I don’t think that model has the properties you think it does. Someone still has to take call to back the operators. Someone has to build the signals that the ops folks watch. Someone has to write criteria for what should and should not be escalated, and in a larger org they will also need to know which escalation path is correct. And on and on — the work has to get done somewhere!

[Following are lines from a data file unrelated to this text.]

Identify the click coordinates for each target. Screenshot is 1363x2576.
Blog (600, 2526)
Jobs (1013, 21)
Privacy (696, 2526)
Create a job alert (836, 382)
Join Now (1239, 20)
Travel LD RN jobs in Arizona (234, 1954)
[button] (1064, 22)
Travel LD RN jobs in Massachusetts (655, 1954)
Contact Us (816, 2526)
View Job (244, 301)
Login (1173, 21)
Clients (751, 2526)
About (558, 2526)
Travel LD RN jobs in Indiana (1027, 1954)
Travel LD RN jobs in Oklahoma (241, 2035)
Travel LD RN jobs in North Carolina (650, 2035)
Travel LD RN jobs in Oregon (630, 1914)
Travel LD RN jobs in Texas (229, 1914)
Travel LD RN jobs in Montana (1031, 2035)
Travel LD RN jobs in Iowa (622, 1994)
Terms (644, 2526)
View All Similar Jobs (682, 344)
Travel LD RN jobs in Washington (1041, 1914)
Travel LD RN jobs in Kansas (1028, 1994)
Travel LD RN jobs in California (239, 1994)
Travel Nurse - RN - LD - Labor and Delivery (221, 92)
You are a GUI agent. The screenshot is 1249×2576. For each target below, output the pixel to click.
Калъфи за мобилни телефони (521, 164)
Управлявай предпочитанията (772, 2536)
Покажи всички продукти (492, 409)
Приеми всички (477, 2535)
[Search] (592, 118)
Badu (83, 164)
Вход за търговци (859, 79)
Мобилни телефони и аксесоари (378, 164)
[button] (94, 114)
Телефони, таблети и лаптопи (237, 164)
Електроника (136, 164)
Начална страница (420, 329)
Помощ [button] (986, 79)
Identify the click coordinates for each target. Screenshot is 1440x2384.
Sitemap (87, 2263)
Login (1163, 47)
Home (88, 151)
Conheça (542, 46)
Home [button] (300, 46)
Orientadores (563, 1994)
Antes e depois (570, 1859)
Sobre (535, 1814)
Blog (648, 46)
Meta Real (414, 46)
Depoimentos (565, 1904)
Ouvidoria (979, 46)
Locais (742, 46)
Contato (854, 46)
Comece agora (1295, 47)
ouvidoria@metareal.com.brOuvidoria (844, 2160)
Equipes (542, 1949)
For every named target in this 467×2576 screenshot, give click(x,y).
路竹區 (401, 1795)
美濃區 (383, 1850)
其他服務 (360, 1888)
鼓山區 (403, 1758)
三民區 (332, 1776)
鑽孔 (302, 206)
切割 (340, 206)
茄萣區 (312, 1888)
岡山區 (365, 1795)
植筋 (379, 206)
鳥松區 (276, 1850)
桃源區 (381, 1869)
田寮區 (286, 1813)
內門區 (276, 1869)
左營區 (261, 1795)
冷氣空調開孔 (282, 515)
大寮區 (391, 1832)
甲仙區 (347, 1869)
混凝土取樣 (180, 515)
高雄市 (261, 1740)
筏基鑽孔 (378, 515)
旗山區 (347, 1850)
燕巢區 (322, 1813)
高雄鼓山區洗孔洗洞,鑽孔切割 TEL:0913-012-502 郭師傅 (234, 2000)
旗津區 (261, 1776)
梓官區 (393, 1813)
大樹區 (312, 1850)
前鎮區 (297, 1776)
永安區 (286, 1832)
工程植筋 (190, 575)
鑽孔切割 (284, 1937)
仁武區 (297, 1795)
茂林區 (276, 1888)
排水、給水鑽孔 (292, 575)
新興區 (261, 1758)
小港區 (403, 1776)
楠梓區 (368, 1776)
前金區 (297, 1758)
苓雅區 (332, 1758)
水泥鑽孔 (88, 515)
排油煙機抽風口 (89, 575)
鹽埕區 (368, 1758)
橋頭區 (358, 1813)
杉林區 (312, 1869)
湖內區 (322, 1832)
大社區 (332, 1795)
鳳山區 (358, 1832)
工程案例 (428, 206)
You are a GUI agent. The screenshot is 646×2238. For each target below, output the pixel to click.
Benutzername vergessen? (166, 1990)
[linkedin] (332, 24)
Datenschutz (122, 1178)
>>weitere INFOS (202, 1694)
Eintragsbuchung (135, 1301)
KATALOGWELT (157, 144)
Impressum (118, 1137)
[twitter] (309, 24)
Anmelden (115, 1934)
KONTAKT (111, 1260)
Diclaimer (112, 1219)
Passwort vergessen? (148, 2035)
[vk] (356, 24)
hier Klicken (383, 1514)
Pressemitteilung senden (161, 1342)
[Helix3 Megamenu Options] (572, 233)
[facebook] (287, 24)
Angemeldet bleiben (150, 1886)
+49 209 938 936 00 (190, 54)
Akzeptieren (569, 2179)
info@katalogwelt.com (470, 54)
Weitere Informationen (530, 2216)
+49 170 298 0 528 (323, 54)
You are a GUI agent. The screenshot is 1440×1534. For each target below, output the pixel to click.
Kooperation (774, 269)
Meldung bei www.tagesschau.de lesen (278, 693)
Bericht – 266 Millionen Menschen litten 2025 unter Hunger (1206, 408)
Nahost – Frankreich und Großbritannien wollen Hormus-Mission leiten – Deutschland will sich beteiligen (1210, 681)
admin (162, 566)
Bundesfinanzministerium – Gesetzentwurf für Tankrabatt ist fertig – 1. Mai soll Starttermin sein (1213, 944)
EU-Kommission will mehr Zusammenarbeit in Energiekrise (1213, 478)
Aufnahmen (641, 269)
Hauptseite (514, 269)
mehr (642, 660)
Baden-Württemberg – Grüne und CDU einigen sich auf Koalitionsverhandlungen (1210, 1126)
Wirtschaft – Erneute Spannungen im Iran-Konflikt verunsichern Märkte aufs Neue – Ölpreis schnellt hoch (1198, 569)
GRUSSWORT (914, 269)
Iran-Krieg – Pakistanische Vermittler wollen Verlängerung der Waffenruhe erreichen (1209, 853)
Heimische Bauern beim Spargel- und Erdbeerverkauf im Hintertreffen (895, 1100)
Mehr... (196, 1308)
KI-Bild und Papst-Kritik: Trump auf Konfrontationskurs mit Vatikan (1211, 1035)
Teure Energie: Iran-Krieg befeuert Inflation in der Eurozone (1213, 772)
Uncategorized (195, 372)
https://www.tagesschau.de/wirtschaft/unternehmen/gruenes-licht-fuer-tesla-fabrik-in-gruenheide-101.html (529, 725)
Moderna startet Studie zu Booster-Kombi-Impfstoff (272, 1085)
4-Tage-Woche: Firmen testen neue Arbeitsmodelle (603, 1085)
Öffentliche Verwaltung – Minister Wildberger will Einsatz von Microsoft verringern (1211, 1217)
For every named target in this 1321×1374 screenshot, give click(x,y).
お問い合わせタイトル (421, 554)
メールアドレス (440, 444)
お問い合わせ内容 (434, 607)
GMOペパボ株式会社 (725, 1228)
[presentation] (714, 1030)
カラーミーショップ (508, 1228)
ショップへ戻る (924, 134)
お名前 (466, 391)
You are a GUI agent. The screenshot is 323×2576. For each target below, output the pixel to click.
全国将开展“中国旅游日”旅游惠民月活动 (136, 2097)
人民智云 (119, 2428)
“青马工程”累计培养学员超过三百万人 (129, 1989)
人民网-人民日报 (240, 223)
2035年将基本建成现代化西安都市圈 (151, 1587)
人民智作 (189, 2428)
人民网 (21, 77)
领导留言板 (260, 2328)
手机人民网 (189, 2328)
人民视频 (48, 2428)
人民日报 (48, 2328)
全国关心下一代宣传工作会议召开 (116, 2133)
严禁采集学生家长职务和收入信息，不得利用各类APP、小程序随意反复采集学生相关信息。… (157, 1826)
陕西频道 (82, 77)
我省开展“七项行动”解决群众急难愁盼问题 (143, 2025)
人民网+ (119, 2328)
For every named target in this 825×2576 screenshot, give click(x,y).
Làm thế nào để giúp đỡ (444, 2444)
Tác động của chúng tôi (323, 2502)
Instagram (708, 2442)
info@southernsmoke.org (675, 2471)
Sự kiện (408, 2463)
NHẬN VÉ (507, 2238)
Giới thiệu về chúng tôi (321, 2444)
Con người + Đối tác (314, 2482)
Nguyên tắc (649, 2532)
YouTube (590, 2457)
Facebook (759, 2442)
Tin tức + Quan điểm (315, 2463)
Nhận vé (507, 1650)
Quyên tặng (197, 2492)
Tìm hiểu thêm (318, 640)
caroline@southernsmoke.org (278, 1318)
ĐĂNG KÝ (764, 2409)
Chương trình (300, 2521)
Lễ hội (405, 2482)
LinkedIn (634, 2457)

The way those criteria usually get written in a startup with mission-critical customer-facing stuff (like this privacy issue) is that first the person watching Twitter and email and whatever else pages the engineers, and then there's a retro on whether or not that particular one was necessary, lather, rinse, repeat.
All you need on day 1 is someone to watch the (metaphorical) phones + a way to page an engineer. Don't start by spending a million bucks a year, start by having a first aid kit at the ready.
Perhaps they could also help this person out by looking into some sort of fancy software to automatically summarize messages that were being sent to them, or their mentions on Reddit, or something, even?
Yup, twitter monitoring is a thing that I have seen implemented. We did not allow it to page us, however. As you say, some of the barriers around that are low or gone as of late. I wonder if someone has already secured seed funding for social media monitoring as a service. The feature set you can build on a LLM is orders of magnitude better than what was practical before.
Looking at my post up-thread, I wish I had emphasized the time aspect more - of course all of these problems are solvable but it takes both time and money. They have the money now but two months ago the parts of this incident were in place but the scale was so small that it never actually leaked data. Or maybe a handful of early adopters saw some weird shit but we’re all well-trained to just hit refresh these days. Hiring even one operator and getting them spun up takes calendar time that simply has not existed yet. I assume someone over there is panicking about this and trying to get someone hired to make sure they look better prepared next time, because there will be a next time, and if they’re even half as successful as the early hype leads me to believe, I expect they are going to have a lot more incidents as they scale. One in a million is eight and a half times per day at 100 rps.
Since I wrote this, I have seen several anecdotes that support this guess. This is a classic scaling problem. One or two users saw it, and one even says they reported it, but at small scale with immature tools and processes getting to the actual software bug is a major effort that has to be balanced around other priorities like making excessive amounts of money.